* **DATA PROVIDED**:
########

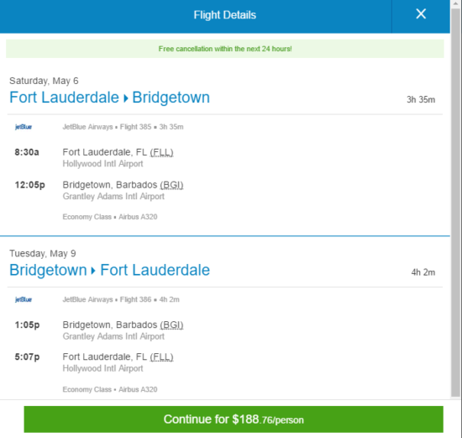Click the arrow icon between Fort Lauderdale and Bridgetown

(126, 98)
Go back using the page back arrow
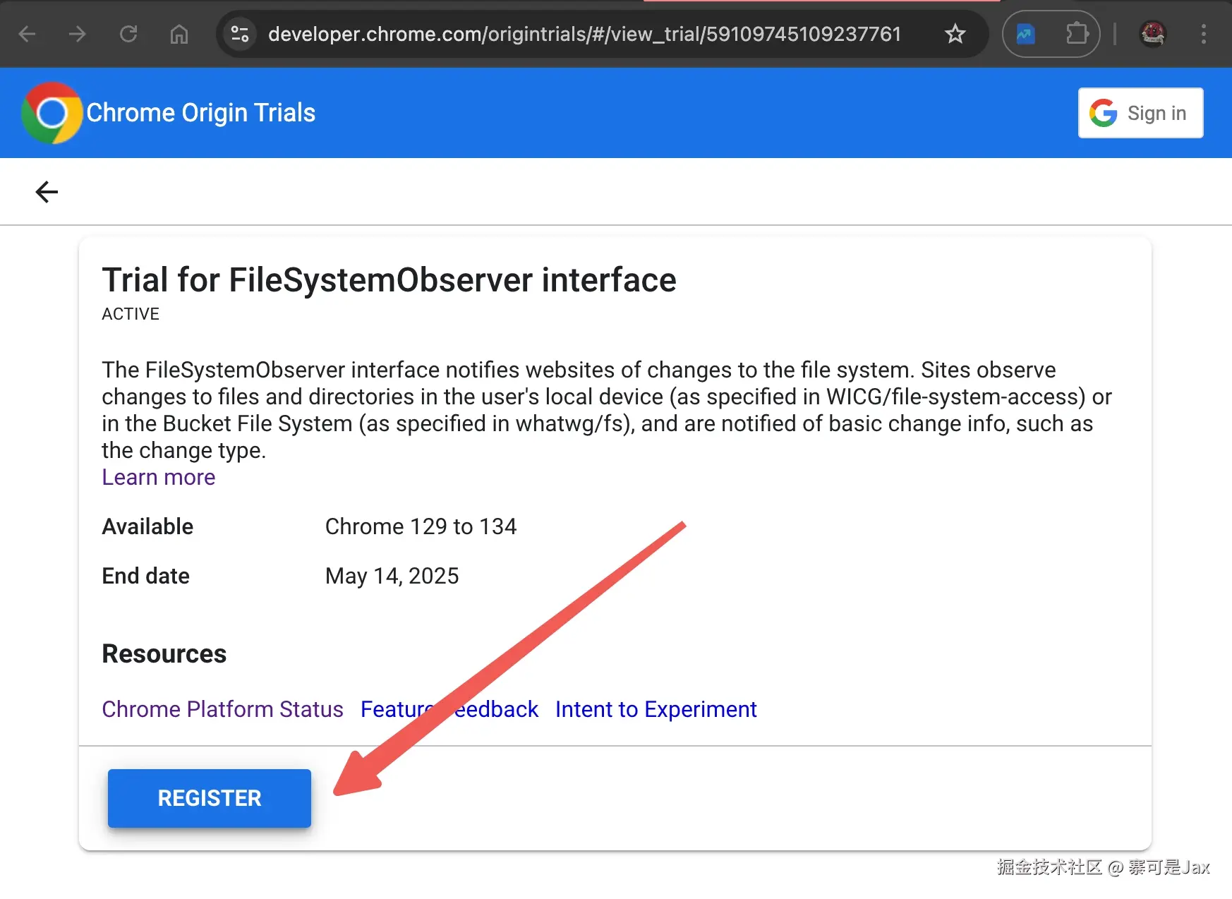 click(47, 192)

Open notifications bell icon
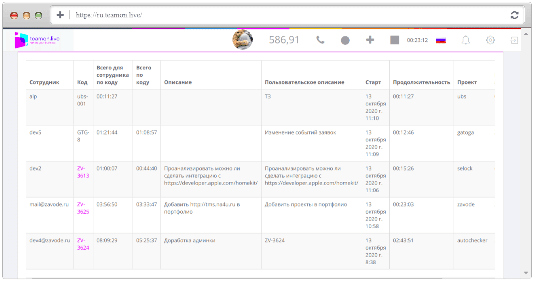(466, 40)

########

* **REQUIRED WORK**:
The required output consists only of the lines from the one containing "Go back using the page back arrow" to the last line of the material, reproduced exactly, pictures excluded.

* **RESULT FOR THIS TASK**:
Go back using the page back arrow
 click(47, 192)

Open notifications bell icon
(466, 40)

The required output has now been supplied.